Repeat, character for character, the stretch of the listing from the line containing "Given: Click the China Unicom logo" through the line containing "tap(1490, 21)", with both of those lines included.

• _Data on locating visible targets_
***

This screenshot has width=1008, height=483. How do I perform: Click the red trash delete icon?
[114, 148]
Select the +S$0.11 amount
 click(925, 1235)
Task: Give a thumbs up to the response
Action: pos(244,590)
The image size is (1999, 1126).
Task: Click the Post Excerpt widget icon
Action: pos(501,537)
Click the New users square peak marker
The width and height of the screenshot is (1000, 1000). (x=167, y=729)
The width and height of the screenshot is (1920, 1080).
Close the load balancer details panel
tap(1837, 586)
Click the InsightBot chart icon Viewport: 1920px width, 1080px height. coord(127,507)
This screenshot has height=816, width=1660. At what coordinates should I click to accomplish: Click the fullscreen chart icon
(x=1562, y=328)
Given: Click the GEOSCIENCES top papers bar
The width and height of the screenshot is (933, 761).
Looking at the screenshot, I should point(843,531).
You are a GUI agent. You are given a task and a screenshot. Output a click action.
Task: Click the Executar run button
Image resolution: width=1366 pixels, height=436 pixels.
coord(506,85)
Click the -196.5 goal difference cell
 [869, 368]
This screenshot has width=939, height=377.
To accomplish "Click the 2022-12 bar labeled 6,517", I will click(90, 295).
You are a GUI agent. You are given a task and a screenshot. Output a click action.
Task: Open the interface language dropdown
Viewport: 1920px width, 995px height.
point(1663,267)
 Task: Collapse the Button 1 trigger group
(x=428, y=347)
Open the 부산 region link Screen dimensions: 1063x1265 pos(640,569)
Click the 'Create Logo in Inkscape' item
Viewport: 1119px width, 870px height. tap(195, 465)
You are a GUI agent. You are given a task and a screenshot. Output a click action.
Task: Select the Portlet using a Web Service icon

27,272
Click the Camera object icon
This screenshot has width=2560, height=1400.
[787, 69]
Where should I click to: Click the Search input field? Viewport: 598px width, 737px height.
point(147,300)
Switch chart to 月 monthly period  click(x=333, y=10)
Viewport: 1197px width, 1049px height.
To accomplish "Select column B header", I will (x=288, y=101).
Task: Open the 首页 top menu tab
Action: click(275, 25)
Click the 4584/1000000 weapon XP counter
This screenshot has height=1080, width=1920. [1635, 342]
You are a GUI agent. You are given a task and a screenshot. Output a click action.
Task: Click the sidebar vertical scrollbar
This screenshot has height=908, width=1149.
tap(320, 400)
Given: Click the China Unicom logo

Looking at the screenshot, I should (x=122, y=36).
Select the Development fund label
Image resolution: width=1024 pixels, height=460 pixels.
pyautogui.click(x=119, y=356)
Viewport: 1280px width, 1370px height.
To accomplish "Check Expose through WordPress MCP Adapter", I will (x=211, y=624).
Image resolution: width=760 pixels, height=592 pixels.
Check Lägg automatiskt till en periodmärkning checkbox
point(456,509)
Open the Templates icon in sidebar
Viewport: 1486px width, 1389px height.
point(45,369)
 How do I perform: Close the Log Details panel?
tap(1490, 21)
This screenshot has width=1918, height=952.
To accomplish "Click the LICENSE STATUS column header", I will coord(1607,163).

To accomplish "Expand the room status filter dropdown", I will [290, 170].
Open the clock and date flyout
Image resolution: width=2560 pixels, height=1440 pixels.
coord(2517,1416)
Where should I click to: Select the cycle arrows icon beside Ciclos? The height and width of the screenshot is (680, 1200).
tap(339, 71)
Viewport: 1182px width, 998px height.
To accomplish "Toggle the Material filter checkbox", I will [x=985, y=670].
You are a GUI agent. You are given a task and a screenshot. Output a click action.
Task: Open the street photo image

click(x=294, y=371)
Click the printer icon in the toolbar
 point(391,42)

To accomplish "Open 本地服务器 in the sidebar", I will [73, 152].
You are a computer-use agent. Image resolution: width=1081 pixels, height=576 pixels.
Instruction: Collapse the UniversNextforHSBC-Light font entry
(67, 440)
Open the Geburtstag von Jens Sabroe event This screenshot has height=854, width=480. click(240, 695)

***

• _TASK RESPONSE_
Given: Click the China Unicom logo

Looking at the screenshot, I should (x=122, y=36).
Select the Development fund label
Image resolution: width=1024 pixels, height=460 pixels.
pyautogui.click(x=119, y=356)
Viewport: 1280px width, 1370px height.
To accomplish "Check Expose through WordPress MCP Adapter", I will (x=211, y=624).
Image resolution: width=760 pixels, height=592 pixels.
Check Lägg automatiskt till en periodmärkning checkbox
point(456,509)
Open the Templates icon in sidebar
Viewport: 1486px width, 1389px height.
point(45,369)
 How do I perform: Close the Log Details panel?
tap(1490, 21)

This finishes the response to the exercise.